Given data below:

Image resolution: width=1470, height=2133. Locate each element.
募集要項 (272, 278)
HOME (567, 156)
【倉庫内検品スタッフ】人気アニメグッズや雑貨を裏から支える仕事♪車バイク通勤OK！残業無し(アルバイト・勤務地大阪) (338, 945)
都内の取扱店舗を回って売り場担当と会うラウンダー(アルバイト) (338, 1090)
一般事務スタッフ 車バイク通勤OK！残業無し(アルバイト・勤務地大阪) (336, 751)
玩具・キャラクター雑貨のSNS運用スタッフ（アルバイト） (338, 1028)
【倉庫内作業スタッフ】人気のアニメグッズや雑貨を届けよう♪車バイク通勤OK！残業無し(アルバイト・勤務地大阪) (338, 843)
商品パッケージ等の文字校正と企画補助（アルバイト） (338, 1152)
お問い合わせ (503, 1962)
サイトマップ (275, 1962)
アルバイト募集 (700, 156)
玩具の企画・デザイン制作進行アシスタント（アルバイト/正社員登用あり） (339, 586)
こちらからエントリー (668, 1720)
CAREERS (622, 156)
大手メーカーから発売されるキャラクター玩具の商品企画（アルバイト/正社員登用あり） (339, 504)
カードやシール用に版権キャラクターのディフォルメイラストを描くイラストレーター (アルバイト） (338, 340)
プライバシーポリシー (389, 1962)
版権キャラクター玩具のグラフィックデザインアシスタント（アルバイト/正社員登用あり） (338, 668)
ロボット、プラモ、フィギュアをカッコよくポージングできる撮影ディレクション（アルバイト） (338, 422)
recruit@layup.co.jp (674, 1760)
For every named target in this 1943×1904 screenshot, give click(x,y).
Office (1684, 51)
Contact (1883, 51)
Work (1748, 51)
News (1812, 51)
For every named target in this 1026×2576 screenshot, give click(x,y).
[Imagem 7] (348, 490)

End of Given data.

Work request: Each entry must be set down exactly as it appears.

Task output:
Image resolution: width=1470, height=2133. Locate each element.
募集要項 (272, 278)
HOME (567, 156)
【倉庫内検品スタッフ】人気アニメグッズや雑貨を裏から支える仕事♪車バイク通勤OK！残業無し(アルバイト・勤務地大阪) (338, 945)
都内の取扱店舗を回って売り場担当と会うラウンダー(アルバイト) (338, 1090)
一般事務スタッフ 車バイク通勤OK！残業無し(アルバイト・勤務地大阪) (336, 751)
玩具・キャラクター雑貨のSNS運用スタッフ（アルバイト） (338, 1028)
【倉庫内作業スタッフ】人気のアニメグッズや雑貨を届けよう♪車バイク通勤OK！残業無し(アルバイト・勤務地大阪) (338, 843)
商品パッケージ等の文字校正と企画補助（アルバイト） (338, 1152)
お問い合わせ (503, 1962)
サイトマップ (275, 1962)
アルバイト募集 (700, 156)
玩具の企画・デザイン制作進行アシスタント（アルバイト/正社員登用あり） (339, 586)
こちらからエントリー (668, 1720)
CAREERS (622, 156)
大手メーカーから発売されるキャラクター玩具の商品企画（アルバイト/正社員登用あり） (339, 504)
カードやシール用に版権キャラクターのディフォルメイラストを描くイラストレーター (アルバイト） (338, 340)
プライバシーポリシー (389, 1962)
版権キャラクター玩具のグラフィックデザインアシスタント（アルバイト/正社員登用あり） (338, 668)
ロボット、プラモ、フィギュアをカッコよくポージングできる撮影ディレクション（アルバイト） (338, 422)
recruit@layup.co.jp (674, 1760)
For every named target in this 1943×1904 screenshot, give click(x,y).
Office (1684, 51)
Contact (1883, 51)
Work (1748, 51)
News (1812, 51)
For every named target in this 1026×2576 screenshot, give click(x,y).
[Imagem 7] (348, 490)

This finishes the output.